Work item:
Only text is carried over. Reproduce the entries below exactly.

Stored items:
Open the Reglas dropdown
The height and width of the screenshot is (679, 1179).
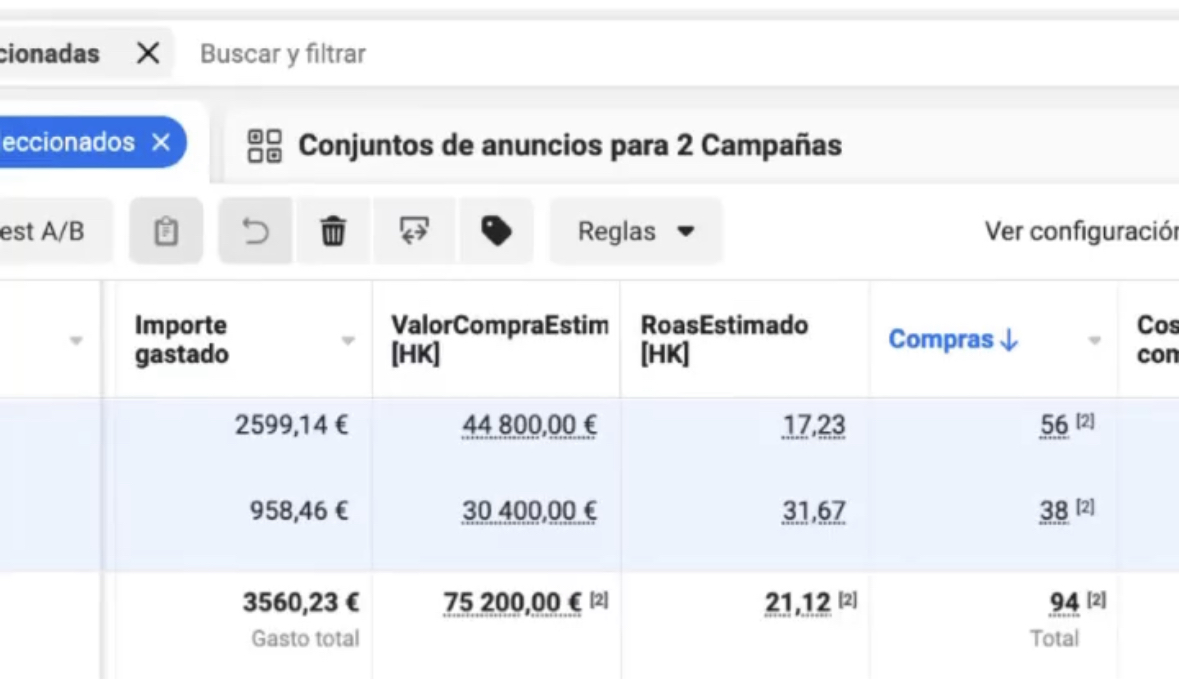[635, 232]
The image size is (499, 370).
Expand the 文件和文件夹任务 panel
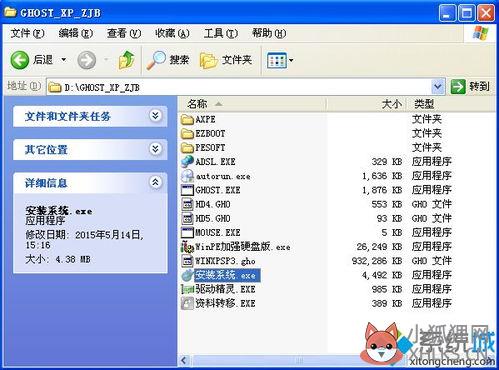pyautogui.click(x=155, y=116)
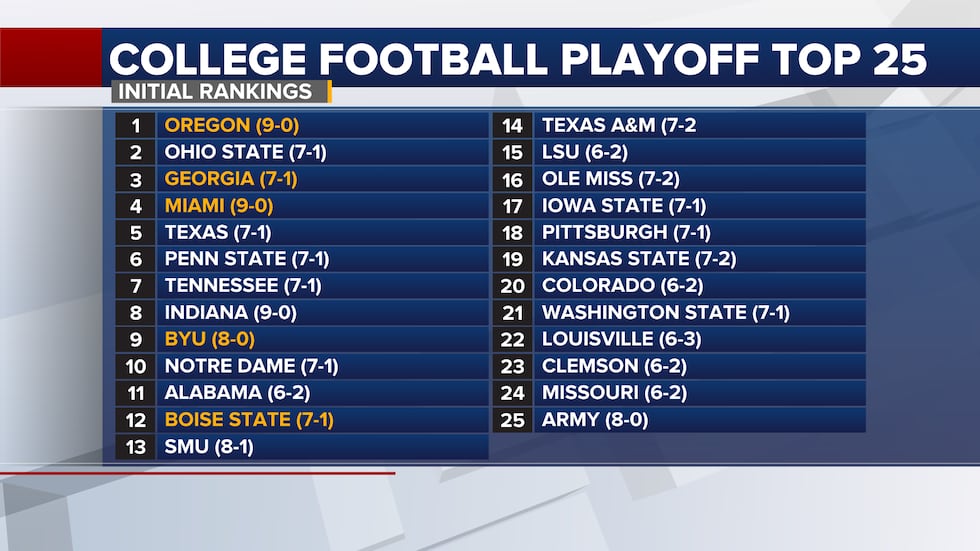Click the College Football Playoff Top 25 title
Screen dimensions: 980x551
tap(518, 59)
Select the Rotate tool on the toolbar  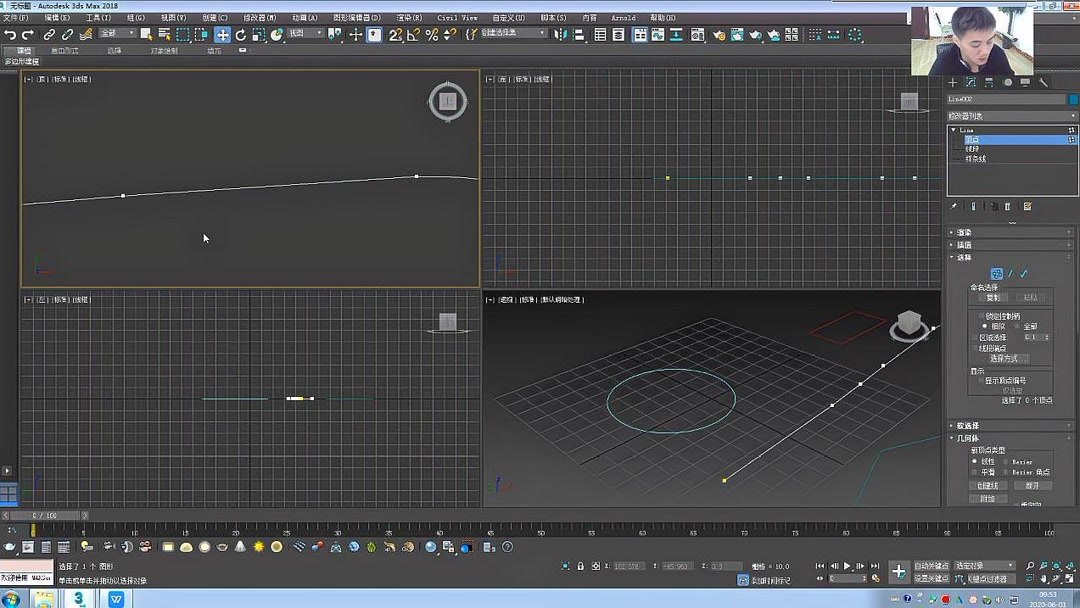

Reply:
Open the Reglas dropdown
The height and width of the screenshot is (679, 1179).
[635, 232]
The image size is (499, 370).
Expand the 文件和文件夹任务 panel
pyautogui.click(x=155, y=116)
Click the College Football Playoff Top 25 title
Screen dimensions: 980x551
tap(518, 59)
Select the Rotate tool on the toolbar  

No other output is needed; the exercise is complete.